Man City v Liverpool is like Federer v Nadal, says Klopp

Man City v Liverpool is like Federer v Nadal, says Klopp
Klopp-Guardiola

Liverpool manager Jürgen Klopp listened intently as the statistics were read out. The number of Premier League games played by Liverpool since August 2018, followed by the number of wins, draws and losses, with the pattern then repeated for Manchester City.

It took a while to get to the point. And yet, in the end, there it was, the only thing that separates these protagonists: Liverpool have amassed 337 points to City’s 338 over that sample size, and, boiling it down to this season, it is 72 versus 73. Fine margins define their relationship.

“I’m surprised about the numbers,” the Liverpool manager said. “They wouldn’t have the points they have if we weren’t there and the same if the other way around.



“Man City is considered the best football team in the world, I think they are as well, and they got one point more than us. What does that say? Exactly.”

It was an example of mind games, but not as we have come to know it. Instead of undermining the opposition, the chance was taken to build City up in the knowledge that Liverpool’s players could, in the process, receive a boost of their own.

As the rivalry prepares to play out at The Etihad on Sunday, Klopp likened it to that seen on the grand-slam courts between Roger Federer and Rafael Nadal, before conceding that four years ago he was not convinced the gap could be closed. Perhaps such reticence was born out of experience.

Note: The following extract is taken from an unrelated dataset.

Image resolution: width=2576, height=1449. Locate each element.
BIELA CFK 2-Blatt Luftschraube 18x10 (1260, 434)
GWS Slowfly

However, the weight of history left those battles lopsided. Liverpool have provided Klopp with a stable environment in which he has been able to showcase fully his coaching acumen, rather than fretting about losing his best players (Mario Götze and Robert Lewandowski, for example, would move to Bayern).

And while there is a part of Klopp that will always like the story of the underdog, he knows Liverpool now possess a ferocious bite.

“Equal? I’m not sure,” he said. “The main difference between Dortmund-Bayern and Liverpool-City is that at Dortmund we lost important players every year. Bayern never.

“If you played an outstanding season at Dortmund, there were a lot of clubs who could be interested and very often it was Bayern themselves. That’s the difference in the situation, clearly.

“We [Liverpool] are much more equal [with City] at least than we [Dortmund] were with Bayern. That’s definitely the case because we could develop and build on what we did before. We had last year, which was not great, but even that we could build on because we knew why it happened.”



Those building blocks have constructed a formidable squad, albeit in a different way from City. Luis Díaz, Diogo Jota and Thiago Alcântara, Guardiola’s former favourite at Bayern, have all been signed by Klopp over the past 20 months for less than the £100 million splurged on Jack Grealish.

Indeed, Liverpool boast such rounded attacking riches in Mohamed Salah, Sadio Mané, Roberto Firmino, Jota and Díaz that various permutations have their merits.